Collected data entries:
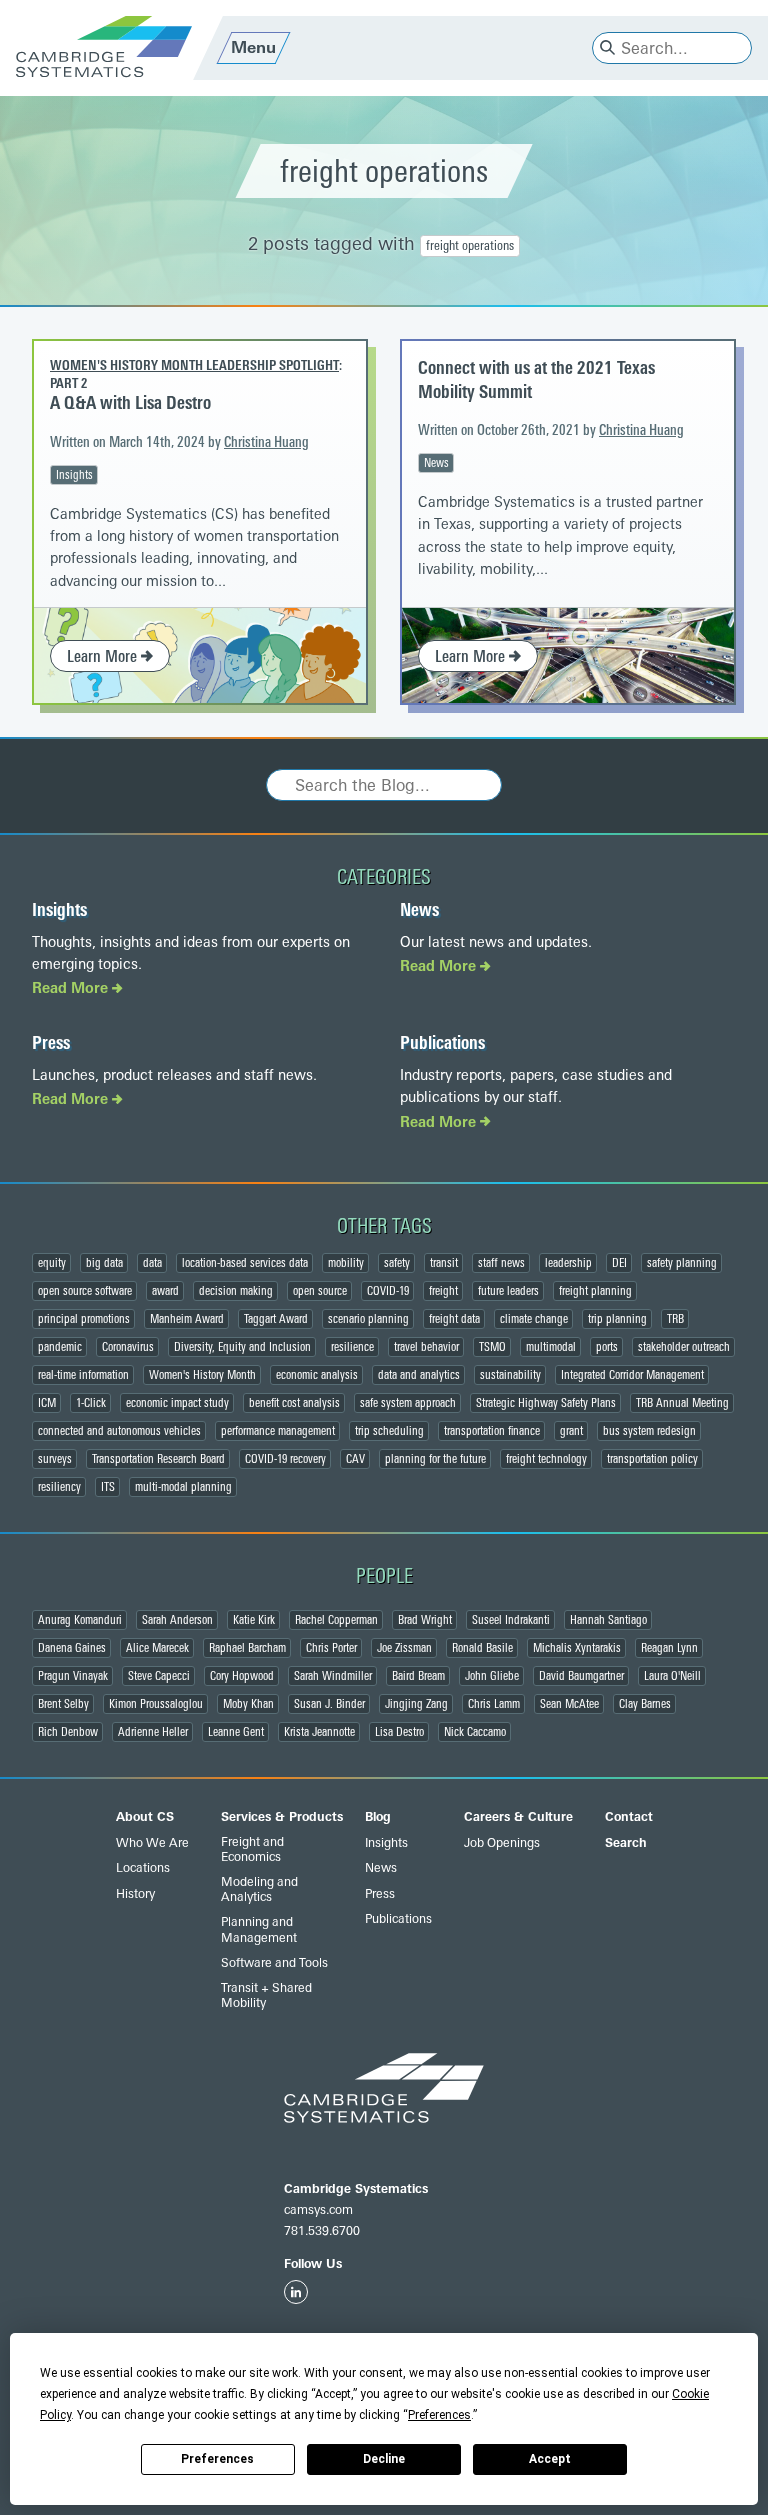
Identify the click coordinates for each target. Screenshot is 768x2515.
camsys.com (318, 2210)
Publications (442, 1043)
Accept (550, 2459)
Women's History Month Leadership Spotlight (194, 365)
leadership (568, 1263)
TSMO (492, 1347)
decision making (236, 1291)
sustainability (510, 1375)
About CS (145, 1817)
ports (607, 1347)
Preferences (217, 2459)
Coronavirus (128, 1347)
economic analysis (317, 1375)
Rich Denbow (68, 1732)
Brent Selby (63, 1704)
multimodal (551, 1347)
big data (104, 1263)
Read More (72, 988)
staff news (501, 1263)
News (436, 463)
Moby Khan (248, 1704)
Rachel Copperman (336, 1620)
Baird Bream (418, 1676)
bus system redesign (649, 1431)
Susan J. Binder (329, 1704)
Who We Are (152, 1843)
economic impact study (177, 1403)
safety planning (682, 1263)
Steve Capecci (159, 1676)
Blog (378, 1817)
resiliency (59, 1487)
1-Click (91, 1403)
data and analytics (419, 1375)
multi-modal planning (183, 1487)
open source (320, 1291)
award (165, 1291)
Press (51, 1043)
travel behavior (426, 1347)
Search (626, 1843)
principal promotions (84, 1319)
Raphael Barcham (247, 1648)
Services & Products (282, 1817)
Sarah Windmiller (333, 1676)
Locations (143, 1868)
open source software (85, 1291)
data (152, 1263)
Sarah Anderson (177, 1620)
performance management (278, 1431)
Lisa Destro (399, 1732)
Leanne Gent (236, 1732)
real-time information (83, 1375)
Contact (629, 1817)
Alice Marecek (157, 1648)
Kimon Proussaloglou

What is expected:
Output exactly what runs from the line with "resiliency (59, 1487)" to the final line above, both lines included, and nothing else.

Solution for this exercise:
resiliency (59, 1487)
1-Click (91, 1403)
data and analytics (419, 1375)
multi-modal planning (183, 1487)
open source (320, 1291)
award (165, 1291)
Press (51, 1043)
travel behavior (426, 1347)
Search (626, 1843)
principal promotions (84, 1319)
Raphael Barcham (247, 1648)
Services & Products (282, 1817)
Sarah Windmiller (333, 1676)
Locations (143, 1868)
open source software (85, 1291)
data (152, 1263)
Sarah Anderson (177, 1620)
performance management (278, 1431)
Lisa Destro (399, 1732)
Leanne Gent (236, 1732)
real-time information (83, 1375)
Contact (629, 1817)
Alice Marecek (157, 1648)
Kimon Proussaloglou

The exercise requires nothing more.